S3 metadata store requirements: When [metadata_store] uses the S3 backend
with the default lock_strategy = "s3", the per-lock_key execution lock is
held on an S3 object backed by conditional writes: the provider must support
put_if_none_match and put_if_match. Endpoints that strip ETag from PUT
responses are not supported; angos fails fast at startup rather than silently
dropping jobs. Lock release uses DELETE with If-Match: <etag> on services
that support it (the default); set delete_if_match = false under
[metadata_store.s3] on endpoints without conditional delete to fall back to
an unconditional DELETE.
S3 LIST cost: Each enqueue scans _jobs/pending/cache/ for duplicate
lock_keys. At the default pending_refresh_interval_secs = 15 and with N
serve replicas each doing their own scan, total LIST rate is roughly miss_rate × N calls/s. A ListObjectsV2 returns up to 1000 keys per call, so queues
with thousands of pending jobs remain cheap. The pending-gauge ticker stops
paginating as soon as it crosses either threshold: the readiness horizon
(first key whose storage-key prefix is past now + pending_ready_horizon_secs)

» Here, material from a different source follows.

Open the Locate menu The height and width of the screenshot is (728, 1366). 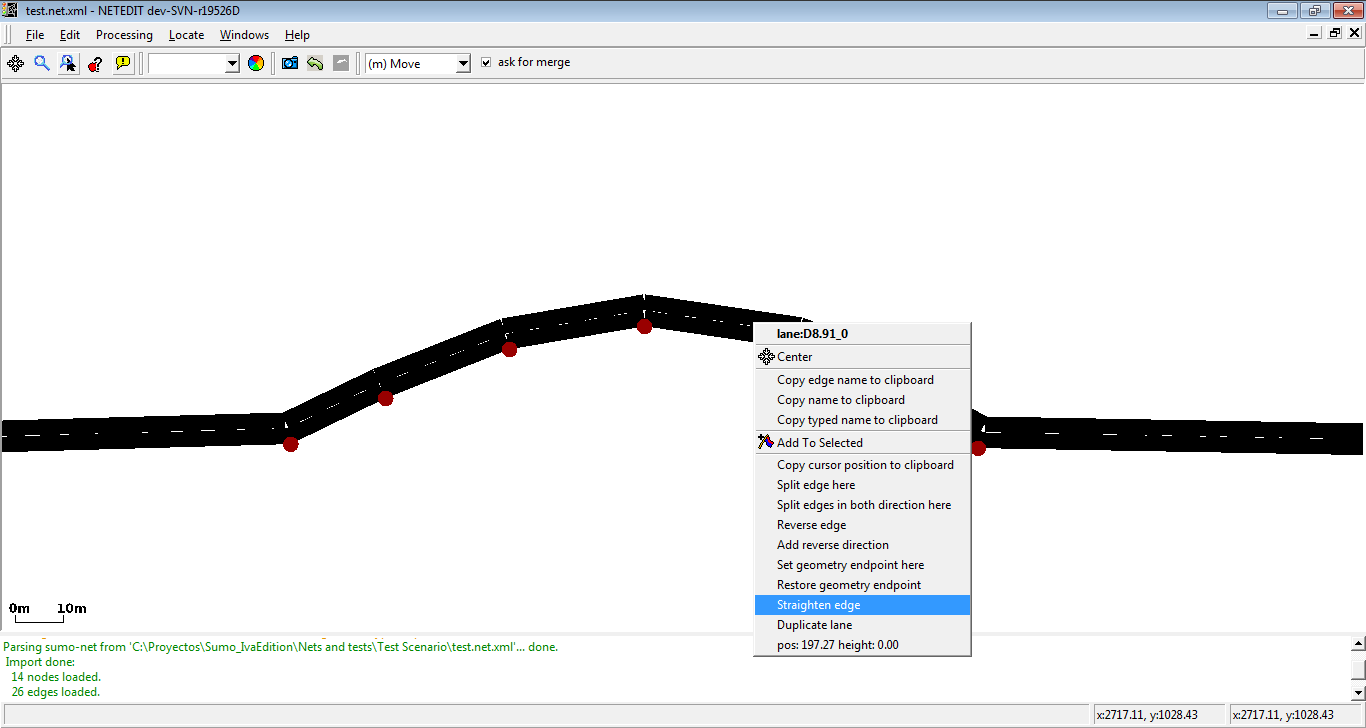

or the 10 000-entry saturation cap. Both bound the per-tick cost regardless
of queue depth. pending_refresh_interval_secs is enforced to be ≥ 5 at
config load (sub-5s ticks induce LIST storms on S3).
Backoff schedule: Failed jobs are retried with exponential backoff:
min(1 min × 2^attempts, 10 min). With the default 5-attempt budget a job
retries 4 times with delays of 2, 4, 8 and 10 minutes (24 minutes total)
before being moved to the dead-letter queue.
Transactional engine path: All writes (enqueue, complete, retry, and
dead-letter) are routed through the transactional engine regardless of the
metadata-store backend. On complete, the handler's work-product mutations (for
cache.fetch_blob: Move of staged bytes to the canonical blob path,
Delete of the upload-session record, and the per-namespace blob-index
grant) are merged with the pending and dedup-index deletes into one engine
transaction. The worker releases the per-lock_key execution lock right
after that transaction settles, so the work commit and the queue cleanup
land atomically and the next worker can claim the same lock_key without
waiting on TTL. The on-disk layout under _jobs/pending/, _jobs/failed/, and
_jobs/index/ is identical for both the filesystem and S3 backends.